Look for the line containing "Calificative (785, 1139)" in the records below. Then output it and all the lines that follow, exactly and without any others.

Top of Data for review

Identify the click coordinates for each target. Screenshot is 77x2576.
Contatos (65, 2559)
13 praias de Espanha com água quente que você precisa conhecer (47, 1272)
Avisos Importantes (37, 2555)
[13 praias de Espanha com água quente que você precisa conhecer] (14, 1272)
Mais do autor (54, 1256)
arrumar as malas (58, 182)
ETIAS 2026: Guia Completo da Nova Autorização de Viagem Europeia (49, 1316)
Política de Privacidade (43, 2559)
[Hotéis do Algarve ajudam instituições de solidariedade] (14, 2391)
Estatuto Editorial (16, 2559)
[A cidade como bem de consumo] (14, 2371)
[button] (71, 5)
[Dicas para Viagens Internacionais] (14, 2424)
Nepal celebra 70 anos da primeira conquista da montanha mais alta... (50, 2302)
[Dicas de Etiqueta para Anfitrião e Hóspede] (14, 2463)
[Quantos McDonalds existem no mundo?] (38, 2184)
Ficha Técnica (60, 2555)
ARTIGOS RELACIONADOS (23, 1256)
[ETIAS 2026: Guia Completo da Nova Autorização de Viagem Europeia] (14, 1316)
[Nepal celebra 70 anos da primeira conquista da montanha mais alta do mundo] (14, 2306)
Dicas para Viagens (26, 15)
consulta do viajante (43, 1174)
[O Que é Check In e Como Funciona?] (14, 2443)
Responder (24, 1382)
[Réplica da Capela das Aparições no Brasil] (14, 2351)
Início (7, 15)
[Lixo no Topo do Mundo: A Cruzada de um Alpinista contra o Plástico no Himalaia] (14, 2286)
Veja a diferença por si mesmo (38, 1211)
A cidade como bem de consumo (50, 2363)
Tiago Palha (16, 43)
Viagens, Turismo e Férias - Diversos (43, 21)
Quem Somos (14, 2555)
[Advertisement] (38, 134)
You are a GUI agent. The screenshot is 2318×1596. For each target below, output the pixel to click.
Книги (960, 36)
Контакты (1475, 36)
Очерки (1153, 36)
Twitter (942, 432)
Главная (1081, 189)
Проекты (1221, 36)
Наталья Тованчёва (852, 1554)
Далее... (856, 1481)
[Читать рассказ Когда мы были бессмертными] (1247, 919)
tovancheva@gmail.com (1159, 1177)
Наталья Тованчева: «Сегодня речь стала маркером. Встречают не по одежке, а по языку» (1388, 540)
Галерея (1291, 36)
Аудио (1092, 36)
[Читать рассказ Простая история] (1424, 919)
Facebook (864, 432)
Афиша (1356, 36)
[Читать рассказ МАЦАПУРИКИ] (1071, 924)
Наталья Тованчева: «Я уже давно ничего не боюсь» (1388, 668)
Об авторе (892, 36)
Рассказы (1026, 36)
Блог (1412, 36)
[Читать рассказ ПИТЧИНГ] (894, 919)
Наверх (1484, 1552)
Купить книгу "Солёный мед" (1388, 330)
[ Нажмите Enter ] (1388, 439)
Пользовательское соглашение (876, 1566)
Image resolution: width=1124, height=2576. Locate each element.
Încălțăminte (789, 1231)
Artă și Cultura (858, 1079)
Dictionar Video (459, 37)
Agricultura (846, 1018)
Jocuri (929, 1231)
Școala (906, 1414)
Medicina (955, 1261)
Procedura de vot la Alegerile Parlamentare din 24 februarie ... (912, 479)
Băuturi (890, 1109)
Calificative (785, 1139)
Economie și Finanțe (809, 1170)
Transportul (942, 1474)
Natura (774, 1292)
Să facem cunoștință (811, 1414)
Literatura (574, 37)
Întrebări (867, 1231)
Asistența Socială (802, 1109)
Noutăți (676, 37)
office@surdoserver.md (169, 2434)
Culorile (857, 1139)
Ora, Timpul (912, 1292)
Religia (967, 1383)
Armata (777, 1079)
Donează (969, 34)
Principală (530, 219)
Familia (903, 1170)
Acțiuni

Bottom of Data for review

Worked solution »
Calificative (785, 1139)
Economie și Finanțe (809, 1170)
Transportul (942, 1474)
Natura (774, 1292)
Să facem cunoștință (811, 1414)
Literatura (574, 37)
Întrebări (867, 1231)
Asistența Socială (802, 1109)
Noutăți (676, 37)
office@surdoserver.md (169, 2434)
Culorile (857, 1139)
Ora, Timpul (912, 1292)
Religia (967, 1383)
Armata (777, 1079)
Donează (969, 34)
Principală (530, 219)
Familia (903, 1170)
Acțiuni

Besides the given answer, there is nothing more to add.